Stored items
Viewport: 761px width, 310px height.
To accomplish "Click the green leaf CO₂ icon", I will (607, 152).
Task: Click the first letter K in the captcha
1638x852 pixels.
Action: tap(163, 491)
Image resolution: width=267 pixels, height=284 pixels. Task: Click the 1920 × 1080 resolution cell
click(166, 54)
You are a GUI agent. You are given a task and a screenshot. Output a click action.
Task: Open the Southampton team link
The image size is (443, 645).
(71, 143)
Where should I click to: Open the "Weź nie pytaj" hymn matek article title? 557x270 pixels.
==
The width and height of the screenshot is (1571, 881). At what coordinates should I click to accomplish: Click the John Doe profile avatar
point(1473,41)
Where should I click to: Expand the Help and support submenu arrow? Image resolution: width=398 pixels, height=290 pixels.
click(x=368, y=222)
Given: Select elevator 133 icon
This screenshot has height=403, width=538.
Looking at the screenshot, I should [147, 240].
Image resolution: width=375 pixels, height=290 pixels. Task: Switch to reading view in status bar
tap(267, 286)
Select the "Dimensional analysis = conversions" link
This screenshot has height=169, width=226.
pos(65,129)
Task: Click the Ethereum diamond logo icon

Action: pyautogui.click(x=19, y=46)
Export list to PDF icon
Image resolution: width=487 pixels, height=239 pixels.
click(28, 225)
---
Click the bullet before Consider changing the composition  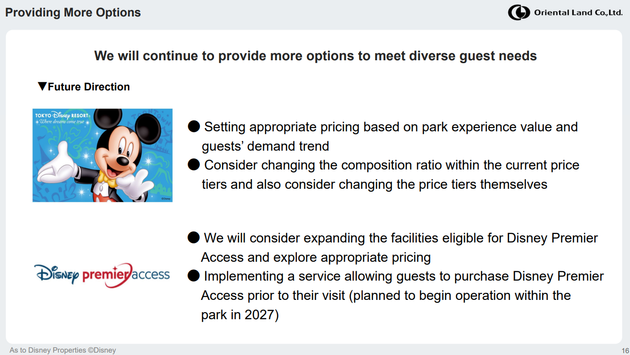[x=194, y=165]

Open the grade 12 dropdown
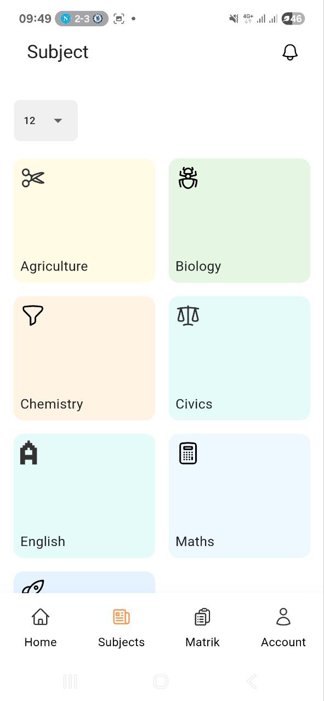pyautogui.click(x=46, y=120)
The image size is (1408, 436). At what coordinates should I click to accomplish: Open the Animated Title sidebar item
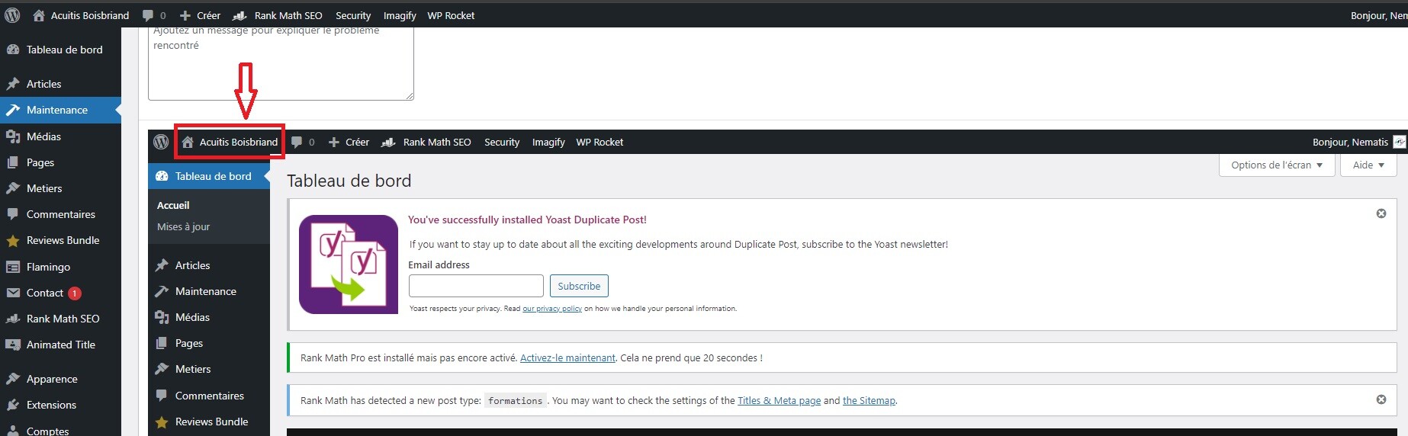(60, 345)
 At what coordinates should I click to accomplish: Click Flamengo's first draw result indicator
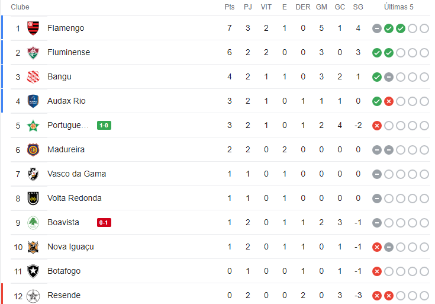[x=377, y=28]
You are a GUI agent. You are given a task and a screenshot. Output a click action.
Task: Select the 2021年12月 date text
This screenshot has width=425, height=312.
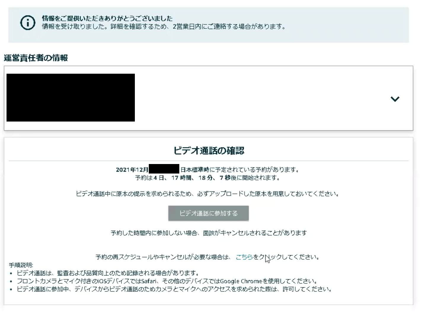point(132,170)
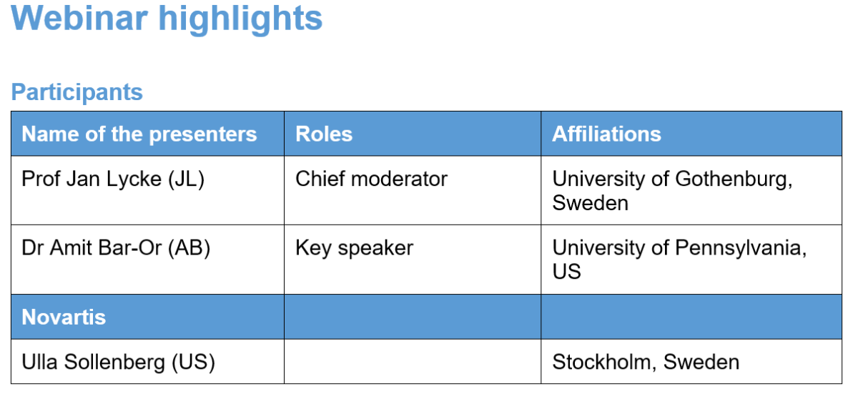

_Your task_. An exact, complete copy of the lines above from the one with "Viewport: 761px width, 310px height." through the one with "Where should I click to: Open" is the whole answer.

_Task solution_.
Viewport: 761px width, 310px height.
To accomplish "Click the green leaf CO₂ icon", I will (607, 152).
Task: Click the first letter K in the captcha
1638x852 pixels.
Action: tap(163, 491)
Image resolution: width=267 pixels, height=284 pixels. Task: Click the 1920 × 1080 resolution cell
click(166, 54)
You are a GUI agent. You are given a task and a screenshot. Output a click action.
Task: Open the Southampton team link
The image size is (443, 645).
(71, 143)
Where should I click to: Open the "Weź nie pytaj" hymn matek article title? 557x270 pixels.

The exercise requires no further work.